**Task objective:** Give an exact reproduction of the lines from the one with "Switch to top-bottom stacked layout view" to the final line of the entries below, both ends included, and omit the pictures.

**Given information:**
%%

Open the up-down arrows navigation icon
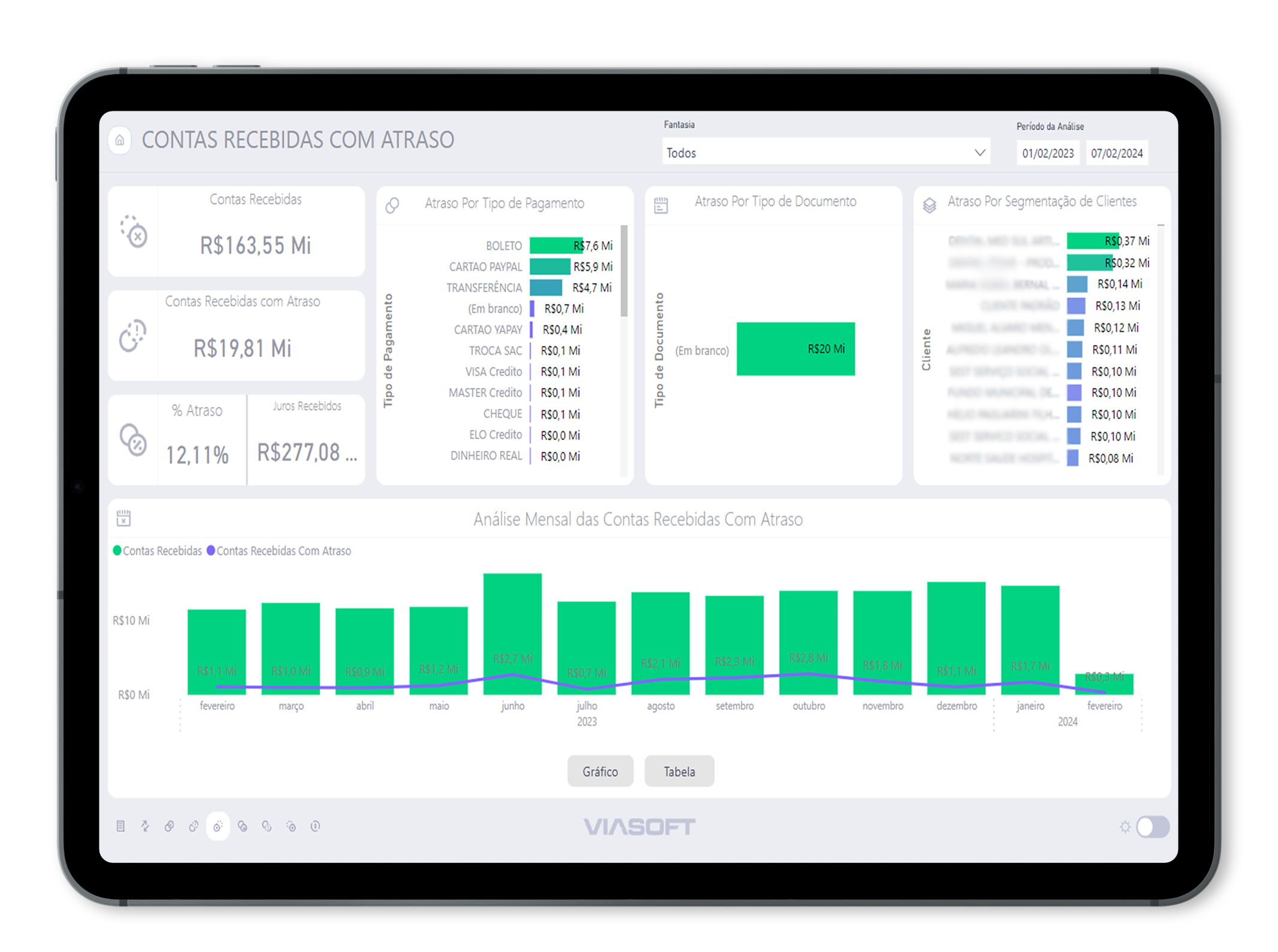 click(145, 826)
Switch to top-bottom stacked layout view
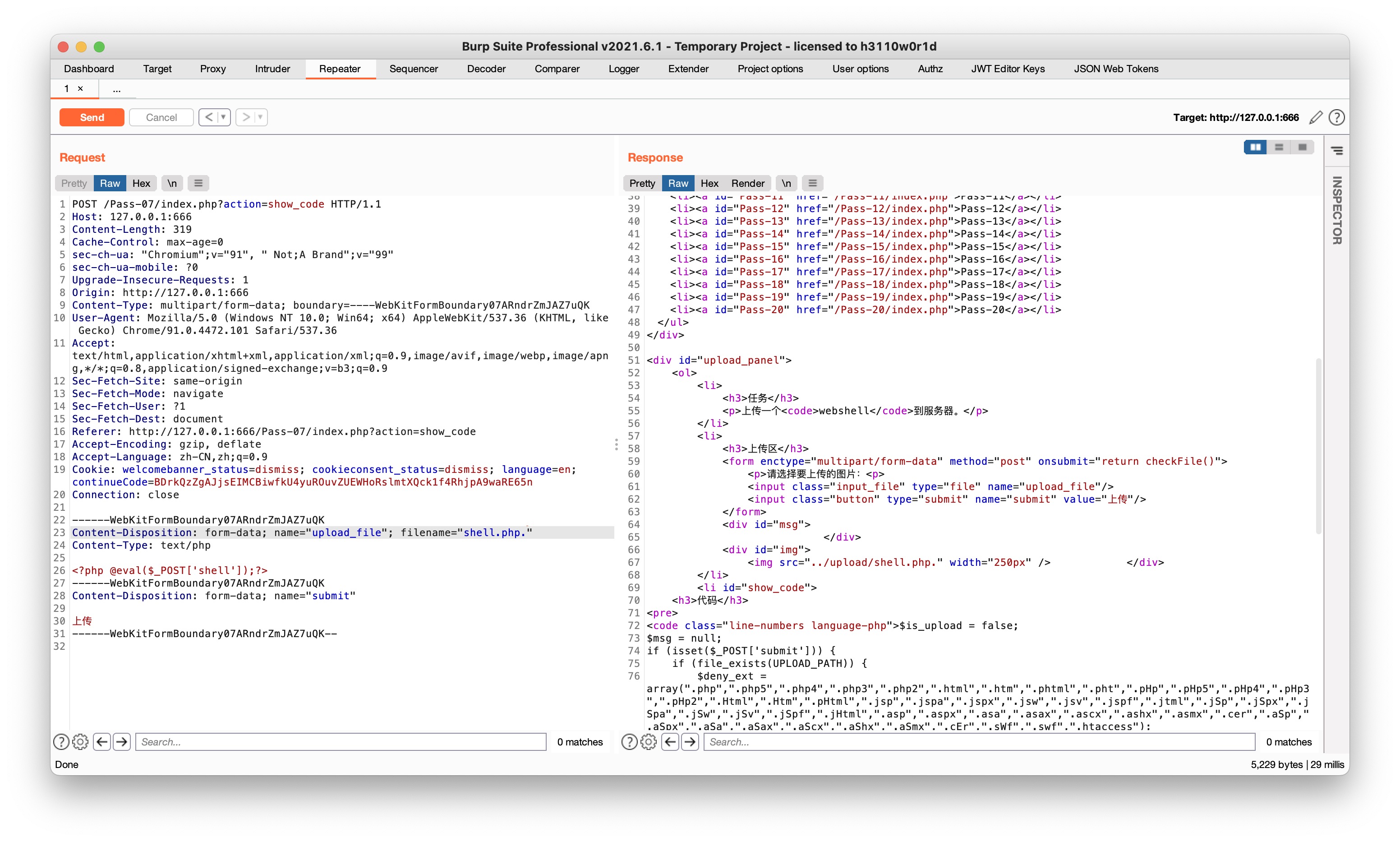 (1279, 148)
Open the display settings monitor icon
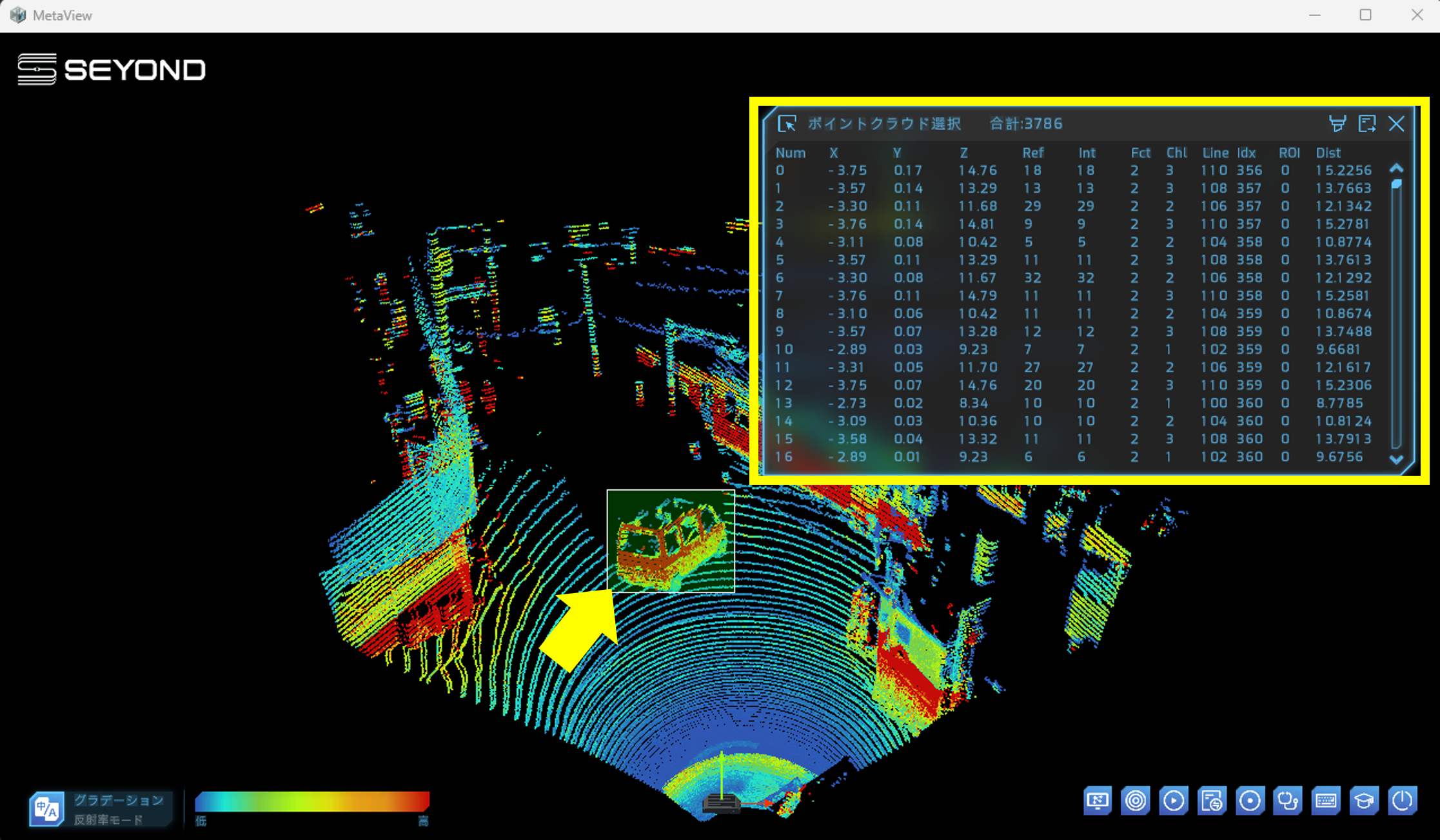 point(1097,801)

%%

**Task output:**
Switch to top-bottom stacked layout view
 (1279, 148)
Open the display settings monitor icon
 point(1097,801)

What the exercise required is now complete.